Local peach growers are crowing about the 2010 crop. For the first time in years, virtually all the fruit is making it to maturity, in spite of last week’s storm, and the quality is excellent.

“This is the best crop growers have had in four or five years,” said Todd Swift, Blanco County Extension Agent. “We had the right chill hours last winter, the fruit set well, and the growers thinned their crop properly. Now it’s paying off.”

The payoff is not in a big money crop in Blanco County, certainly not compared to Gillespie County’s huge peach industry.

“We do have a couple of commercial orchards here,” Swift explained, “but Blanco County’s chief economic benefit is that we’re on the way to Stonewall and Fredericksburg for folks in Austin and San Antonio, so our businesses benefit from peach-buyers passing through.”

Here, the big beneficiaries of a good peach crop are the home growers with just a tree or two in the yard.
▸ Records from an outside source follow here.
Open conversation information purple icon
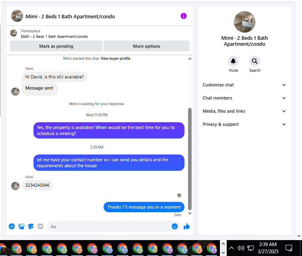Screen dimensions: 302x256 184,16

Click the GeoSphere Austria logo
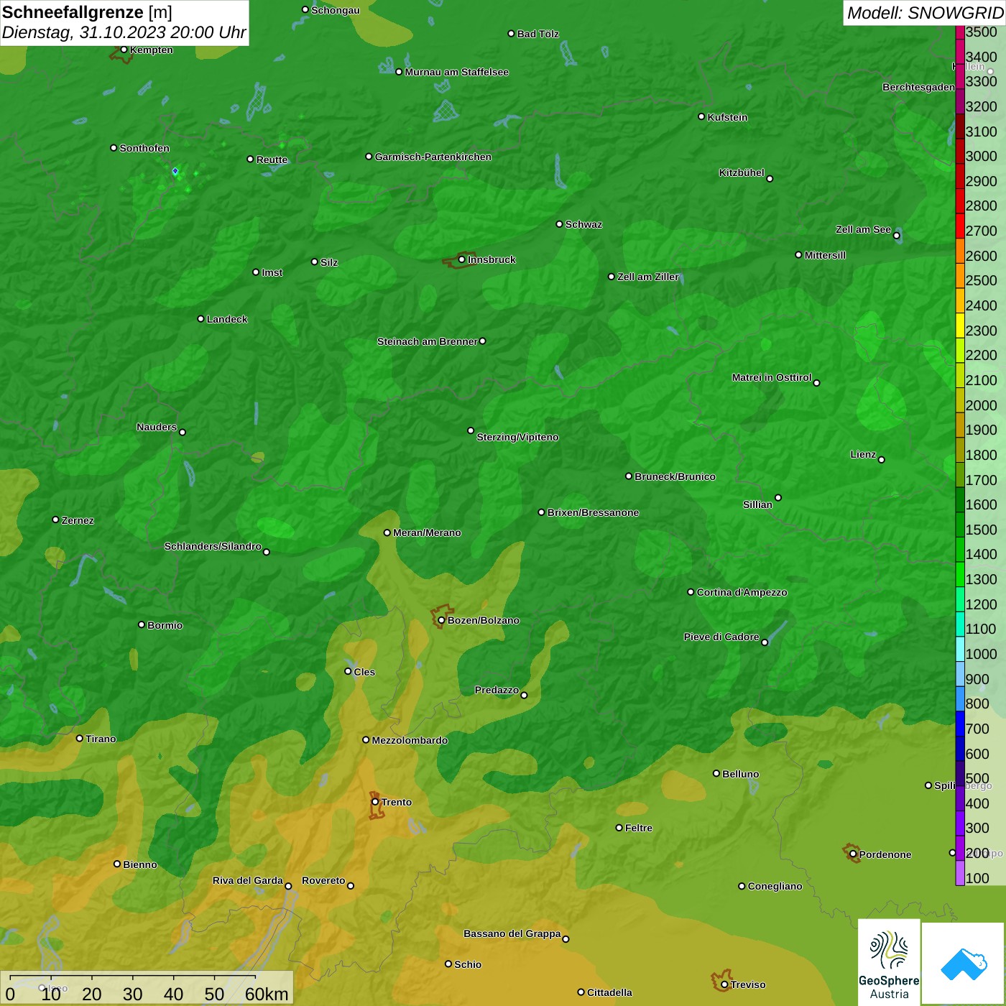coord(889,963)
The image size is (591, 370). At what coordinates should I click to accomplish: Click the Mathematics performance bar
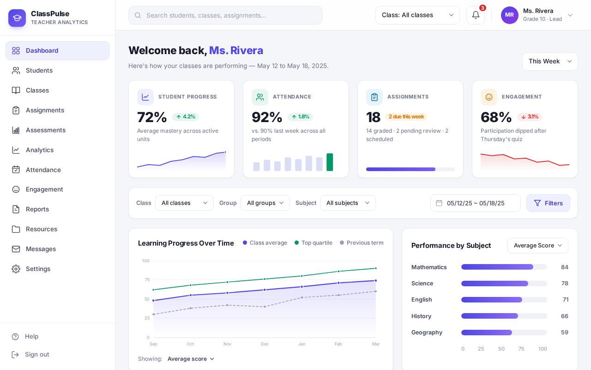[x=504, y=267]
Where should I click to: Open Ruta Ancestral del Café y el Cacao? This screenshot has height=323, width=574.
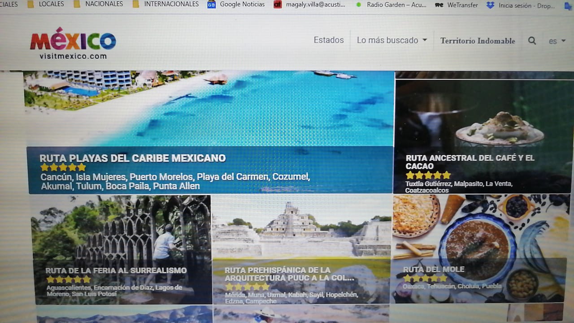pyautogui.click(x=470, y=162)
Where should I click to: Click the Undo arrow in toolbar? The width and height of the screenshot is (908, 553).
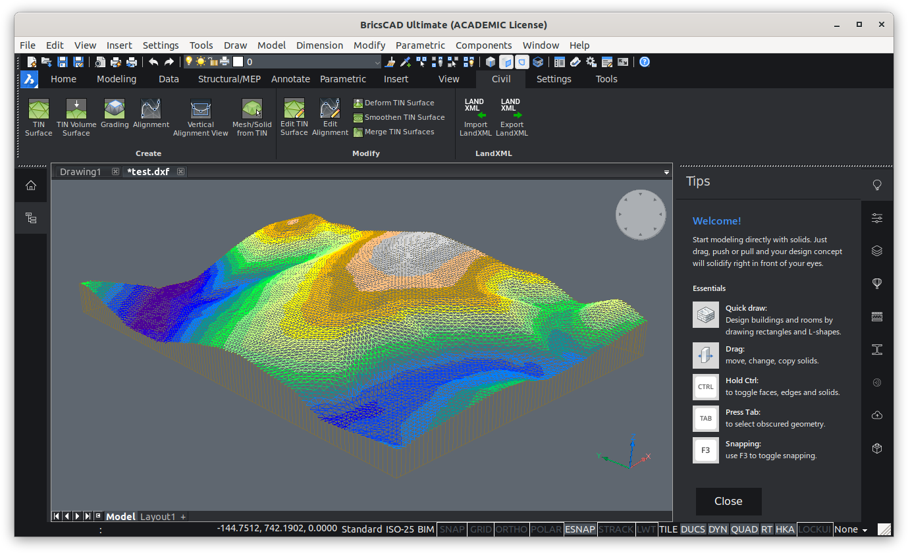153,62
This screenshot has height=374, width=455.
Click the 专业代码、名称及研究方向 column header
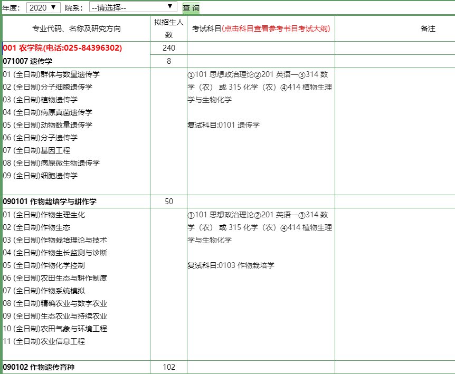click(76, 29)
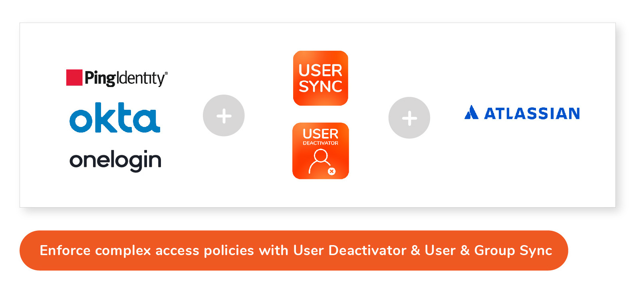This screenshot has height=307, width=637.
Task: Select the okta logo
Action: tap(115, 118)
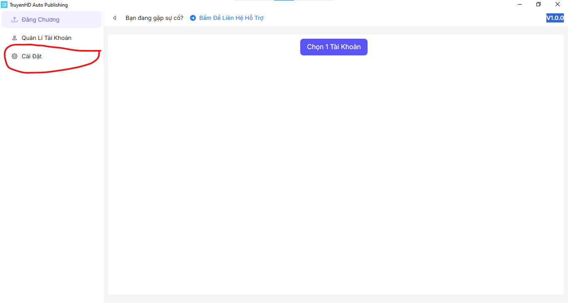The image size is (568, 303).
Task: Click the gear icon beside Cài Đặt
Action: click(x=15, y=56)
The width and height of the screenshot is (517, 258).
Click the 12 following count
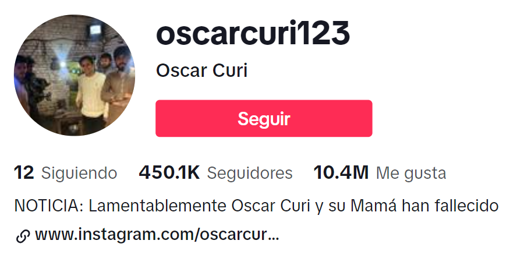pyautogui.click(x=24, y=173)
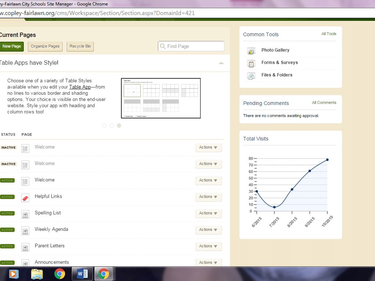Open the Recycle Bin
The image size is (375, 281).
click(80, 46)
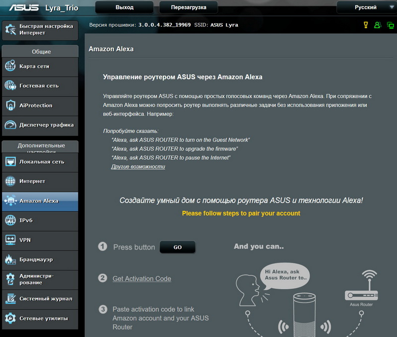The height and width of the screenshot is (337, 397).
Task: Click the Quick Internet Setup wizard icon
Action: pyautogui.click(x=10, y=30)

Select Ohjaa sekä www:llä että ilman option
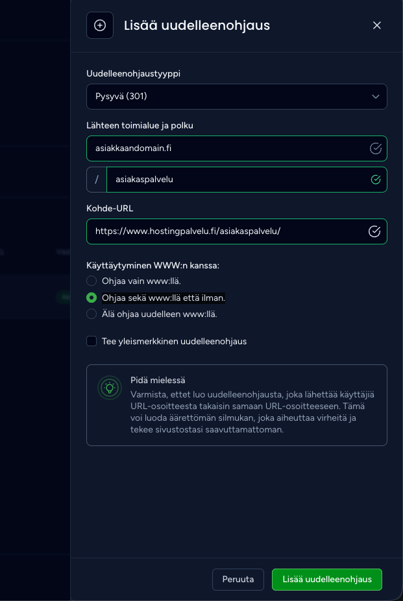(92, 298)

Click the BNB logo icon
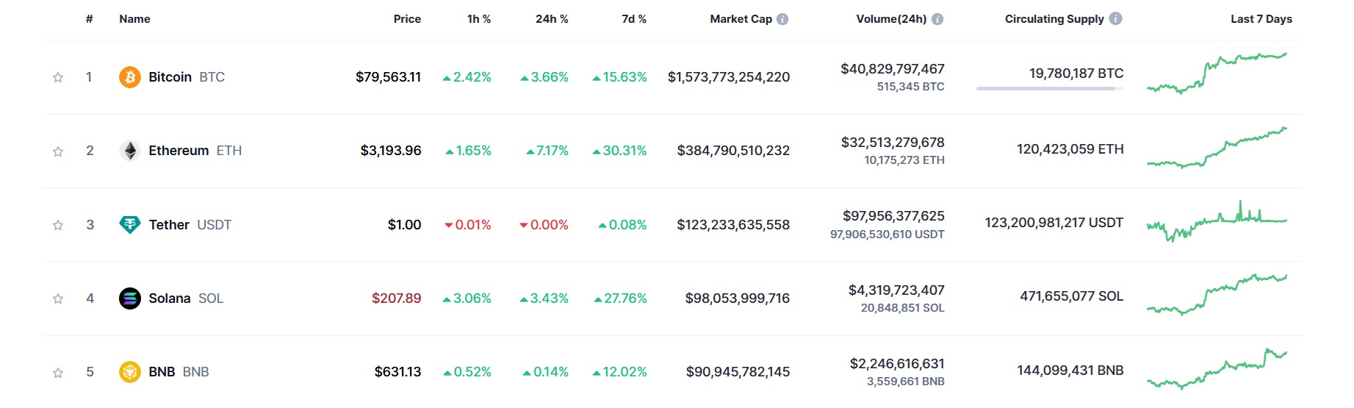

Peaches are labor intensive, he said; a homeowner has to work at keeping the trees disease-free and getting the highest grade of peach from a tree, but the payoff is in being able to pick top-quality, tree-ripened fruit right outside the door.

Different varieties ripen at different times during peach season, and the ripening schedule means there is at least one variety in good supply from late May through late August. Cling peaches come first, Swift said, great for immediate eating, with the Freestones coming later, setting off a pickling, canning, and freezing marathon in local kitchens.

“In spite of the heavy rain we had last week, they’re still forecasting an increasing drought for the rest of the peach season,” Swift added, but that shouldn’t hurt the crop.

“Drought actually can help the peach grower by keeping fungal disease down,” he said. “A grower can compensate for the lack of rain by keeping the orchard floor free of grass, which competes for soil moisture.”

“What we can say about this year’s peach crop here at the start of the season is that it’s a great crop now, and it looks like this is going to be a great summer for peach lovers.”